“İki insan birbirini en çok ayrılmak üzereyken tanır” doğruda söyler aslında Dostoyevski; nefret kin ve içinde birikmişi kusmak.
Öfkeyle karşındaki insana vura, vura üzerine basa, basa tüm gücünle kelimelerinle galip gelme çabası.
Ayrılık savaşını kazanmacasına sanki en güçlü silahınmış gibi kullanırsın iki dudağının arasından çıkanları.
Yüreğindekiler ve bilinçaltında yerleşen birikmişler belki de yakın zamana kadar güzel günleri geçirdiğin o sevdiğin saygı duyduğunun insanı her sözünle yıkılına kadar ne varsa söylemek.
Hak ettiğin ya da etmediğin kelimelerin havada uçuştuğu birbirini yıkma savaşı.
İşin tuhaf tarafı da galibi yoktur bunun iki taraf da kaybeder aslında.
Bundan sonrası zaten malum.
Burukluk içinde hüzün, kırgınlık birine göre keşkeler diğerine göre iyi kiler vs.
Yaşanabilecek ne varsa iki insanın birbirinden kopması adına o duyguları yaşar.

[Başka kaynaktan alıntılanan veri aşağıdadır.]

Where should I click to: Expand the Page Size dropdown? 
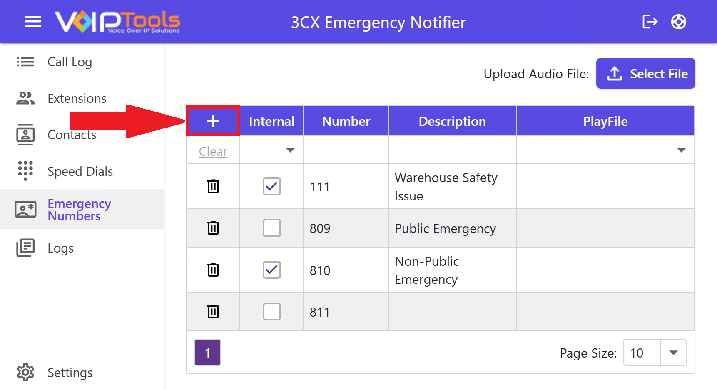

Sonra durur bakarsın kendini sorgular etrafını yargılar en sonunda beyaz bayrağı çeker bırakırsın.
Sevgiye her geçen gün saygım azalıyor.
Güzel olan bir şey bu kadar korkutucu olabilir mi?
Ya da artık sevginin tarifi mi değişti bilemem ama saygı ve güvenin sevgiden de öte bir şey olduğunu biliyorum...
Biri olmak lazımmış meğer biri olamadıysam da şimdiye kadar sevgisizlik ve saygısızlık yaptığım herkesten özür dilerim.